↓
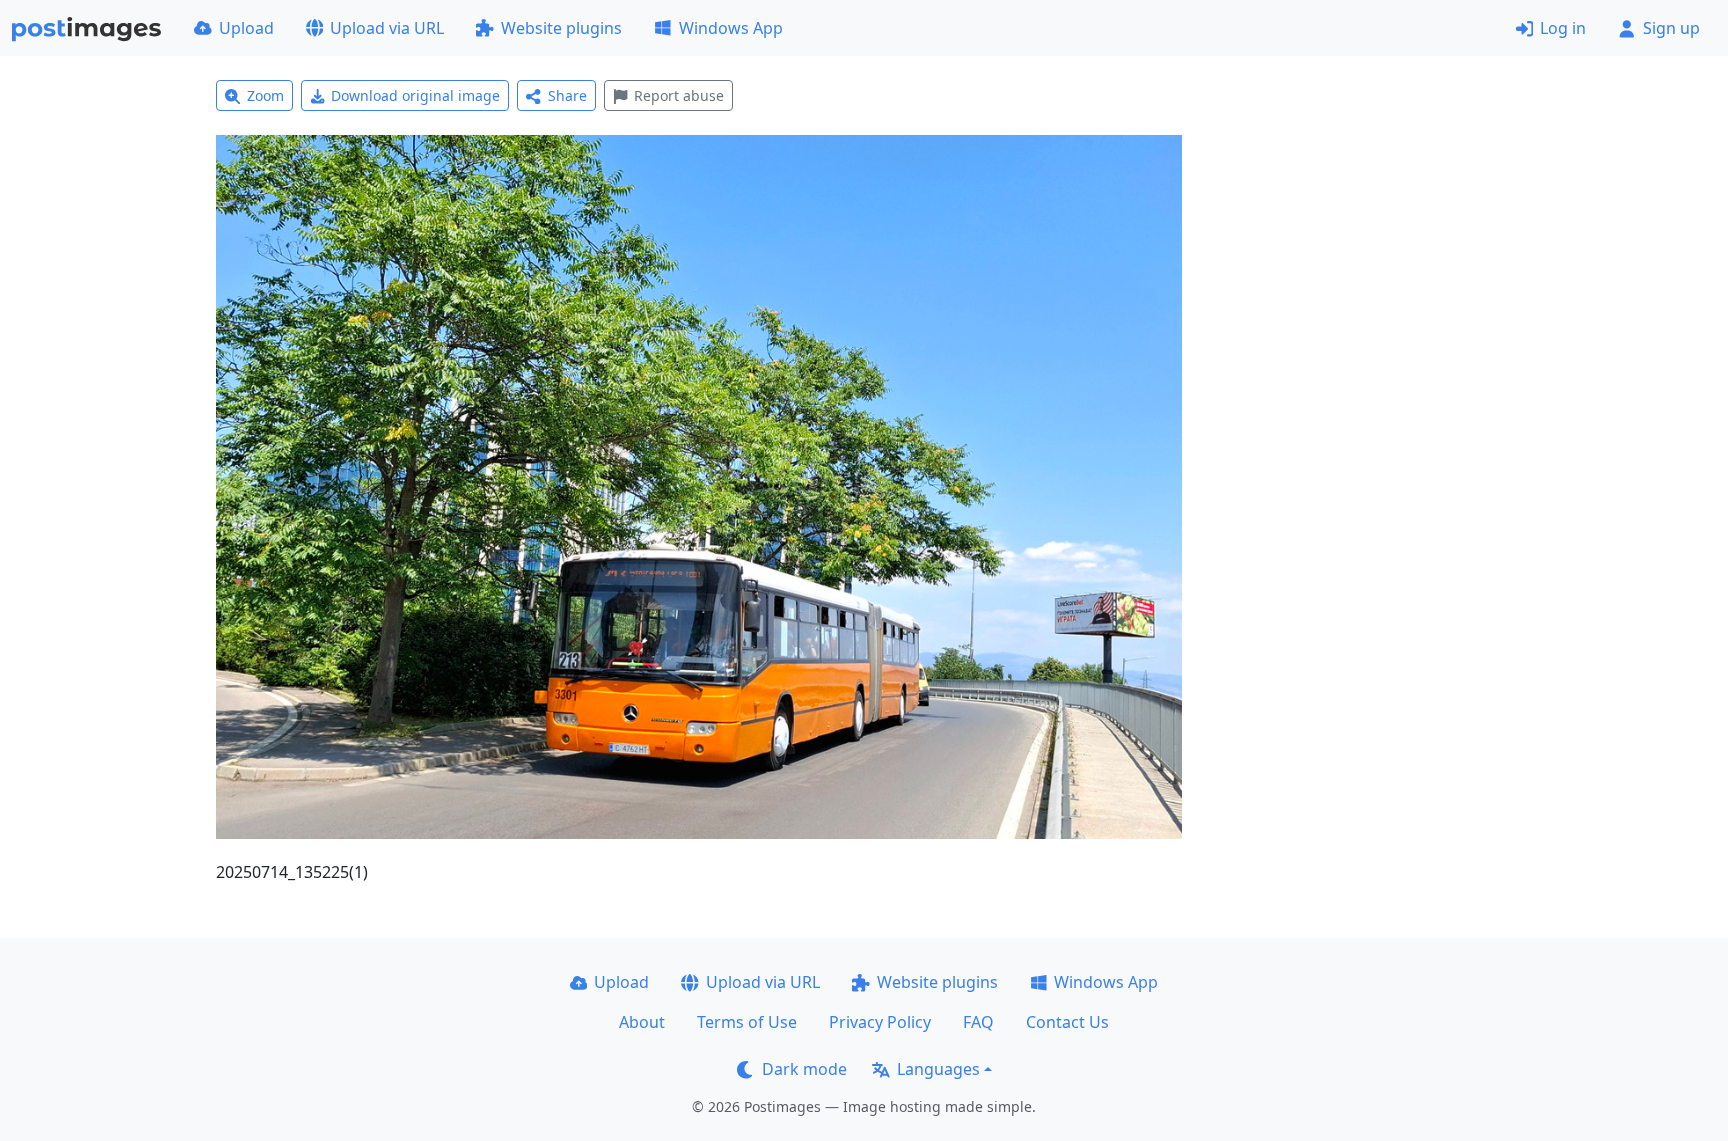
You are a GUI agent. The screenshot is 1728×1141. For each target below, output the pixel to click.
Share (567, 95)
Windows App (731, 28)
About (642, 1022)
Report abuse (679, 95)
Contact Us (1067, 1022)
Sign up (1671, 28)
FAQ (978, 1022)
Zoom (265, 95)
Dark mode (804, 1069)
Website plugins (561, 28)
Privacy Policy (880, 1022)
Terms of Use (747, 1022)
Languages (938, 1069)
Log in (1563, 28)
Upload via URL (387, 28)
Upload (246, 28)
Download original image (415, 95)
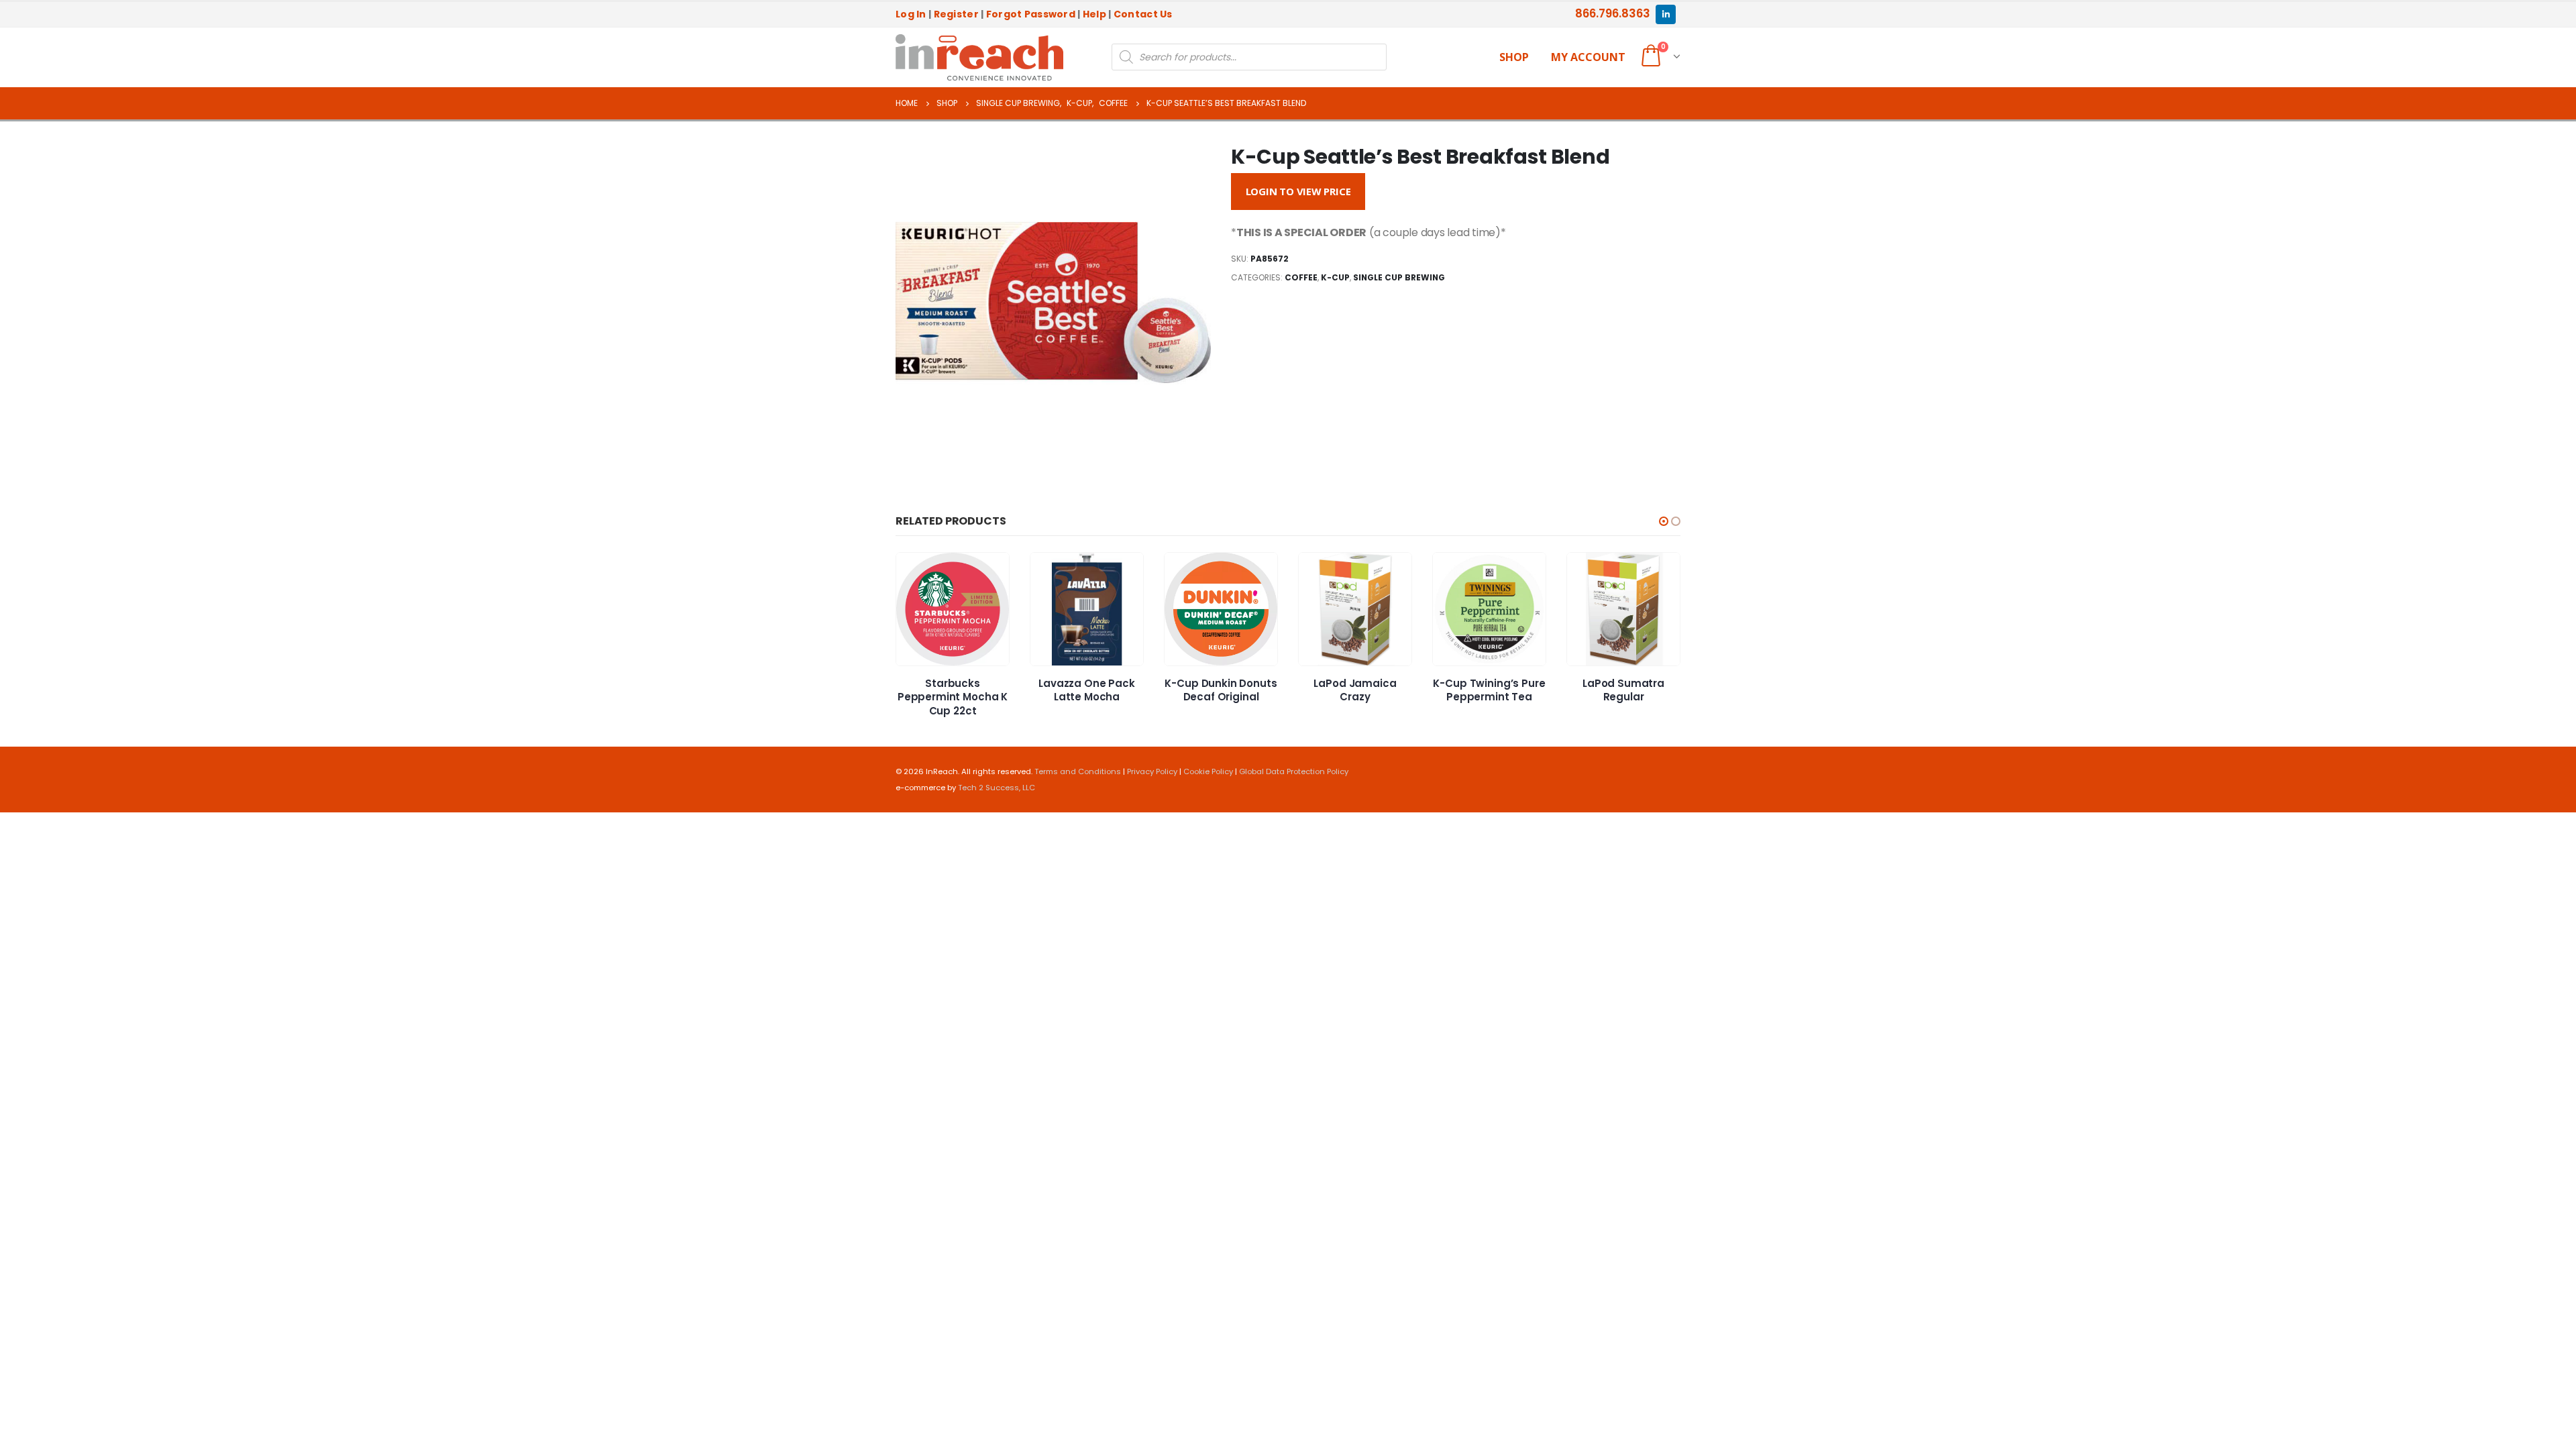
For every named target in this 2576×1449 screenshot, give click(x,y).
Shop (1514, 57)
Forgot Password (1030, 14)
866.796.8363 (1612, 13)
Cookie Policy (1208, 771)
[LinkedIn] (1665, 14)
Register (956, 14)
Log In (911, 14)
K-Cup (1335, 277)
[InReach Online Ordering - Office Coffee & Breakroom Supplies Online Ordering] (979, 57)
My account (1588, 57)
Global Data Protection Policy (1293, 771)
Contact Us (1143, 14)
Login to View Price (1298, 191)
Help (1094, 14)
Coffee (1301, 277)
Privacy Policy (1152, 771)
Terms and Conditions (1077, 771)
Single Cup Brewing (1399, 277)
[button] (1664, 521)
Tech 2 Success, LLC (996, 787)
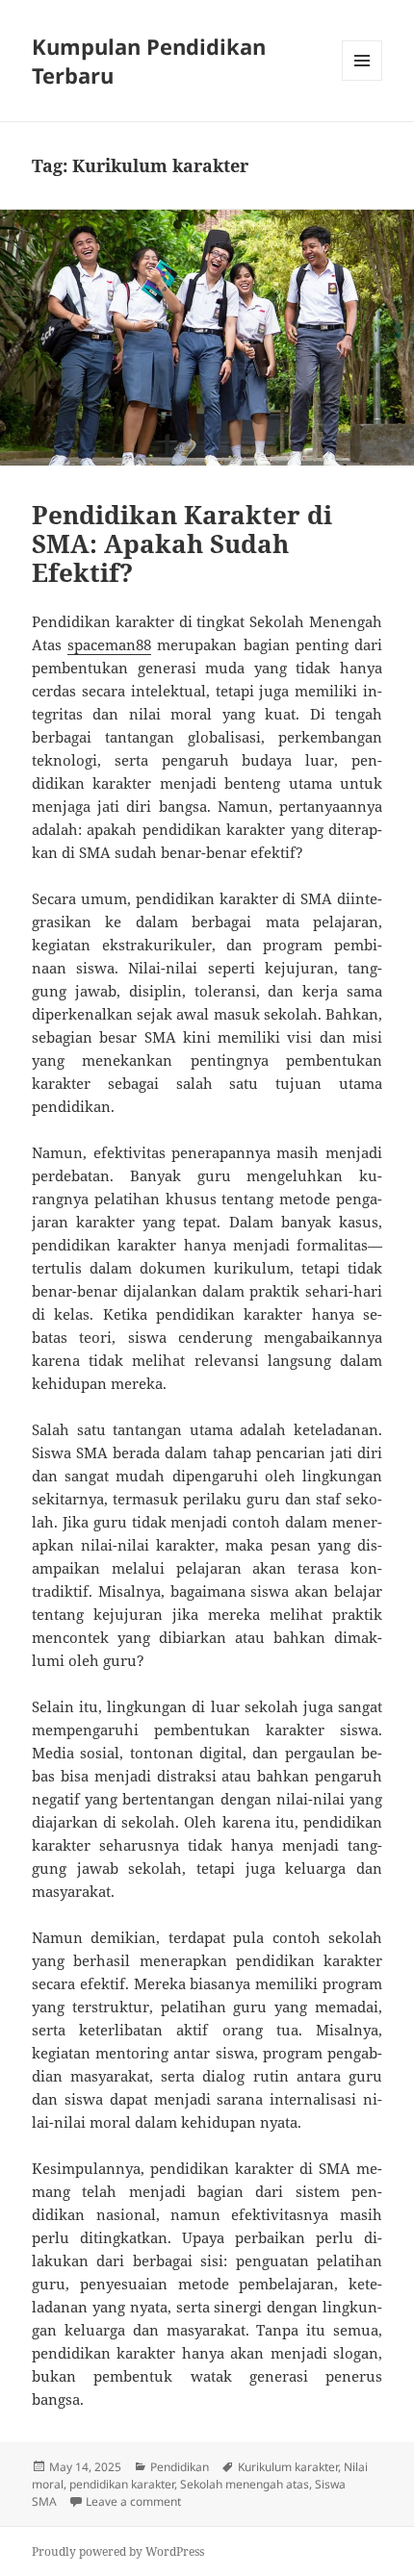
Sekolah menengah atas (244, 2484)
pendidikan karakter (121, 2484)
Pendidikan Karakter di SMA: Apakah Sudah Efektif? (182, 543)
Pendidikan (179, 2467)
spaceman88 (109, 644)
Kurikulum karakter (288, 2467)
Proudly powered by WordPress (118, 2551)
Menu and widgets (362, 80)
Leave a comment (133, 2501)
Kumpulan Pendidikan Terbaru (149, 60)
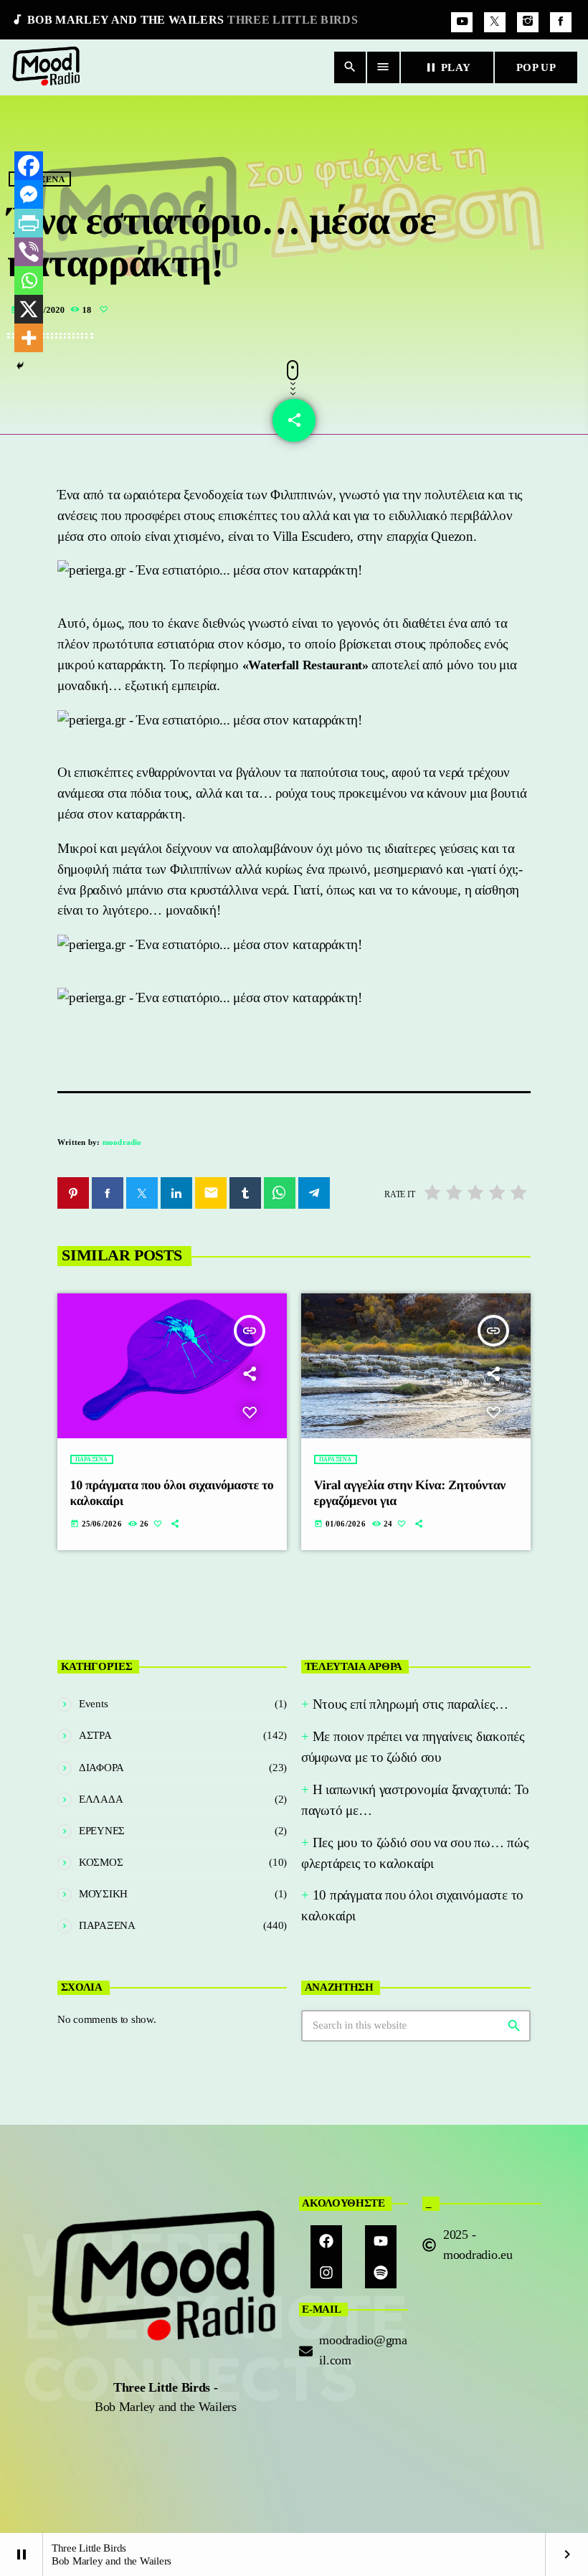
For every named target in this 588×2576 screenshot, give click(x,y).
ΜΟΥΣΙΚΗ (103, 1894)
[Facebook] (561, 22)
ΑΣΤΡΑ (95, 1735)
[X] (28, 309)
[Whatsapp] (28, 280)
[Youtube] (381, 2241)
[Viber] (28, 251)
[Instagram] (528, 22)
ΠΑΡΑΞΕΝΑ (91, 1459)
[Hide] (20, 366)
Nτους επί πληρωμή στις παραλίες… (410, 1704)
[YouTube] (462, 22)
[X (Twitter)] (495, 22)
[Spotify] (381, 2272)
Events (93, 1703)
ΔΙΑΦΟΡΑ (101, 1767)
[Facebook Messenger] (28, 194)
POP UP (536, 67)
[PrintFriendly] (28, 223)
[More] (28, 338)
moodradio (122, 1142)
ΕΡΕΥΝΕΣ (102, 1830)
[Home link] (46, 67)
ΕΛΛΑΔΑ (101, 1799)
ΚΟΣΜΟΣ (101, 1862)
↑
## EXERCISE DESCRIPTION
Determine how many lines of the data include the word "every". Reply with the count and no other text.

## EXERCISE ANSWER
2